== Goal of the exercise ==
Quote the entries below from the line with "You are a computer-use" through the line with "Instruction: Align text to the right", both ends included, and only those lines.

== Records provided ==
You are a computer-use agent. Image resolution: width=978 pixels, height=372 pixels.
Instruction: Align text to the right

* * *

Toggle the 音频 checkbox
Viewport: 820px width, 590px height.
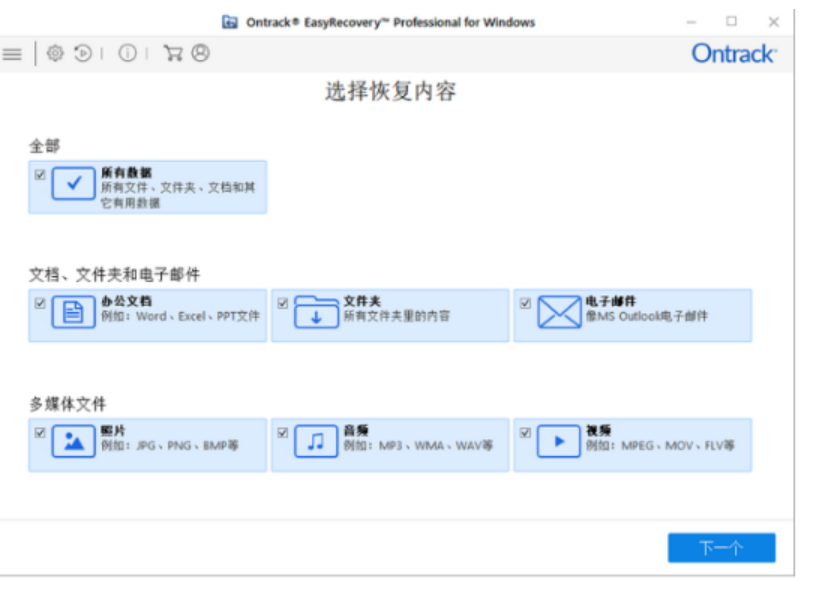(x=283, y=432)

* * *

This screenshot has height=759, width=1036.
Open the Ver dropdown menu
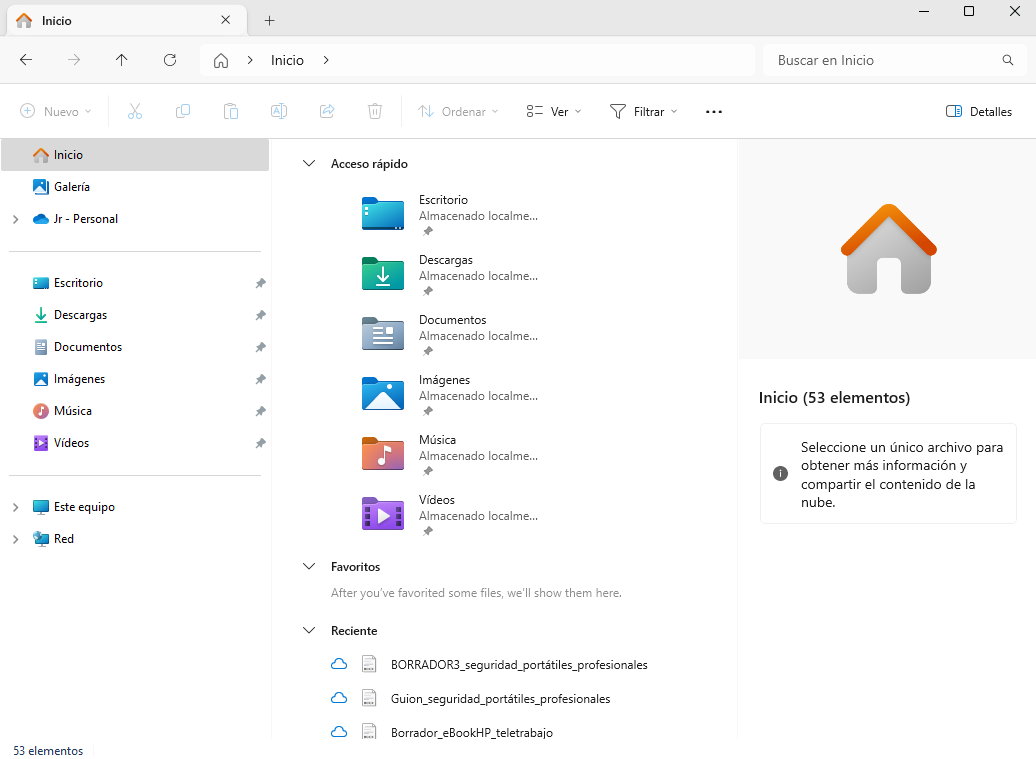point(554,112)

== Exercise solution ==
You are a computer-use agent. Image resolution: width=978 pixels, height=372 pixels.
Instruction: Align text to the right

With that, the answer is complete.